Step 8: Work together to come up with two or three possible solutions to help you solve your problem. 

  • Who? Is there anyone that can help you solve this problem?
  • What? What is causing this problem? Can you fix it or change it?
  • Where? Where is the problem happening? Is the location causing the problem?
  • When? When is the problem happening? Will changing the time help?
  • Why? Why is the problem happening? What can you do about it?
  • How? How did the problem start? Did something change?

Step 9: List out the pros and cons of the solutions that you came up with. Once you’ve done that, pick one to try. 

Step 10: Once you’ve tried out your solution, evaluate it. Did it work? Why or why not?

Identifying Personal Strengths 

Write a speech to a potential employer answering the question “Why would you be a good addition to our team?”. Use the template below to structure your speech and practice giving it to others. 

Here’s an example: 

I would be a great addition to your day care center because I have a lot of creativity. This means that I am always thinking of new and interesting ideas. This character strength helped me to work with my high school’s mural committee to paint murals on the walls of my high school. These murals made my school beautiful and were also educational. Having creativity will also help me in your day care center because I will use my creativity to help make many beautiful and educational art projects with the children. If I am given the chance to join your organization, this is just one of the many character strengths of mine you will see.

Step 1: Introduction

  • One of the challenges that I was able to overcome was (insert challenge). This means that (explain what your challenge was). 

Remember to: 

  • Restate the question.
  • Use transition words.
  • List a character strength. 
  • Give an example. 

Step 2: Supporting Details/Evidence

I realized that my (insert the challenge) stopped me from (explain the situation at the school, home, or elsewhere when the challenge stopped you from living up to your potential). 

Make sure your evidence is: 

  • Specific 
  • Clear
  • A reasonable length (not too long)
  • Able to prove the point 

Step 3: Conclusion

Overcoming (insert the challenge) taught me that (insert your conclusion).

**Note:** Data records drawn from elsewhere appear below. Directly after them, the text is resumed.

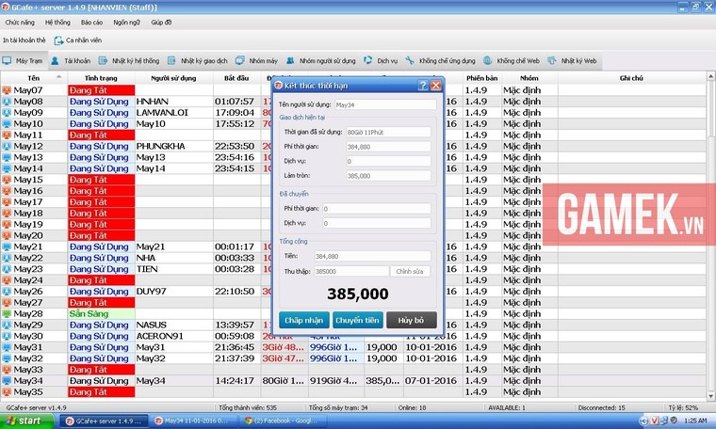Screen dimensions: 716x429
Task: Click the Khống chế ứng dụng icon
Action: [412, 60]
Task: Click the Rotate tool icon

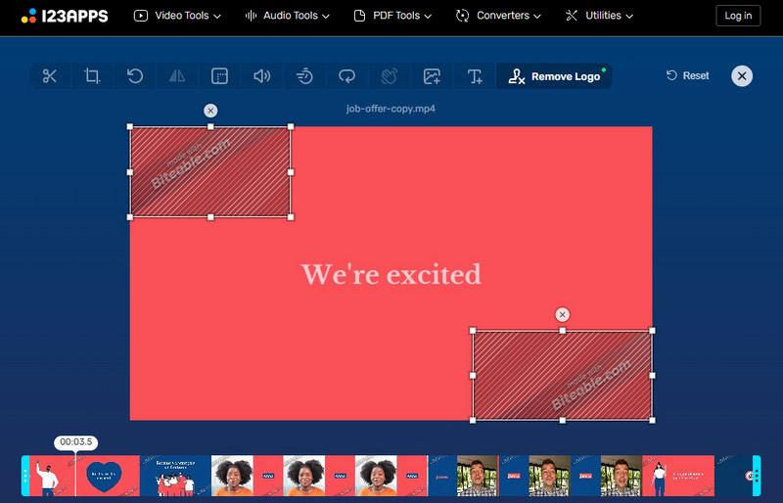Action: coord(135,76)
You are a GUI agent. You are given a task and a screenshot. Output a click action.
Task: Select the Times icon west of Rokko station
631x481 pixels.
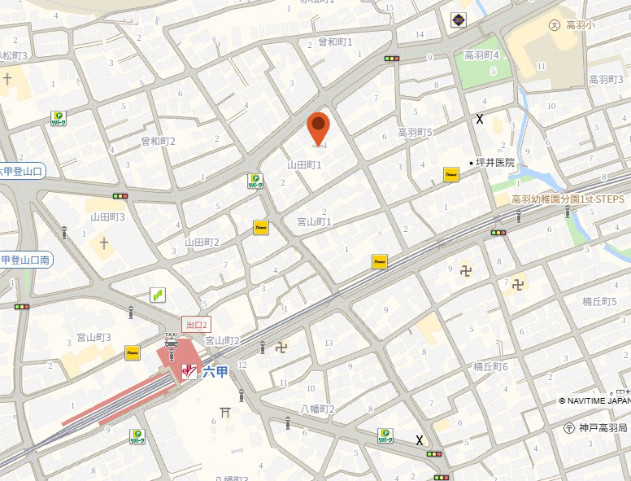(133, 352)
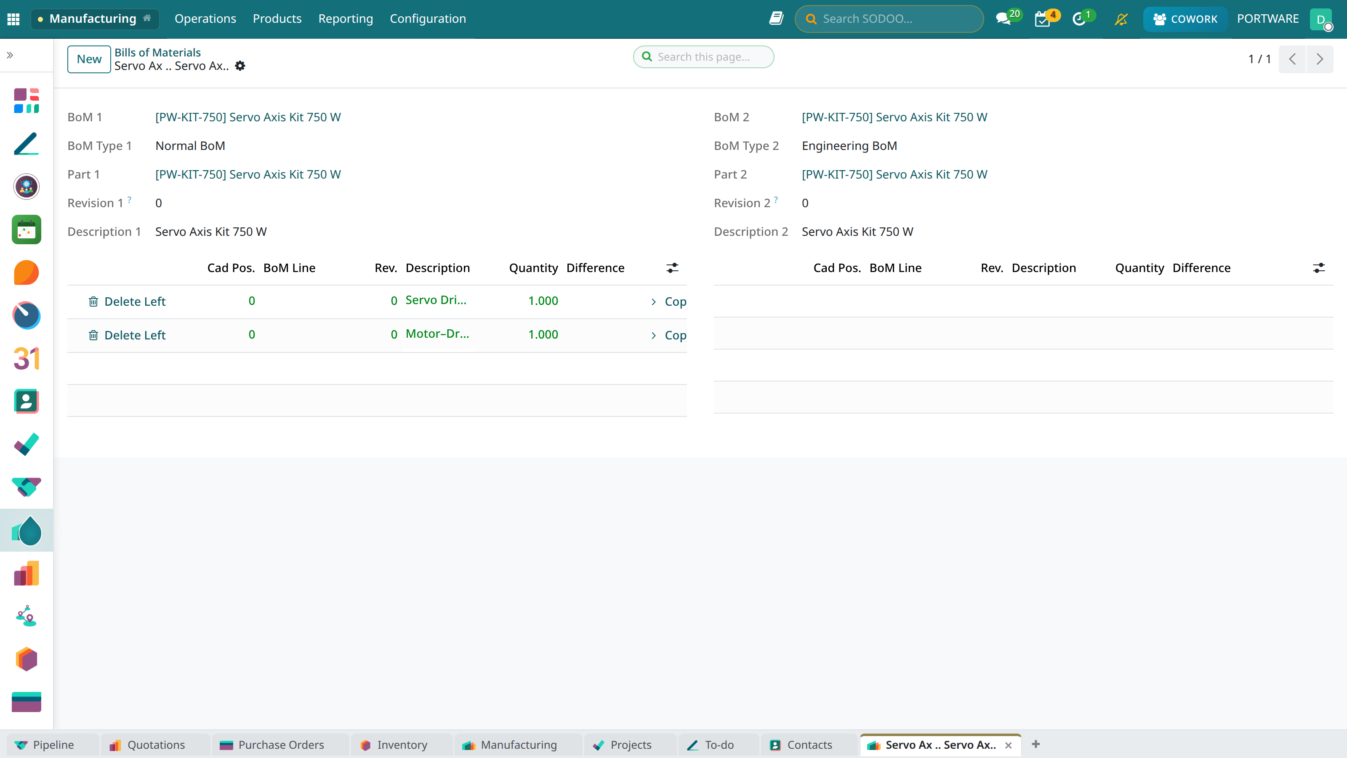
Task: Open the Configuration menu
Action: point(428,19)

If I am given the chance to join your organization, this is just one of the many character strengths of mine that you will see. 

In your conclusion, avoid: 

  • Too much details. 
  • Adding new details. 

Step 4: Present Your Speech

Use the checklists below to evaluate your own presentation and that of your classmates. 

 1: Did Not Meet2: Meets Some3: Meets All
Eye Contact   
Body Language   
Staying Focused   
Taking Turns   

Career Exploration 

Write a job description for your ideal future job. Use the template below.

Describe the Ideal Company. 
What is the Job Title? 
Describe the Job Duties and Responsibilities. 
What are the Education or Skill Requirements? 
What are the Salary and Benefits for this Job? 
Write a Brief Summary About the Position for a Newspaper or Online Advertisement.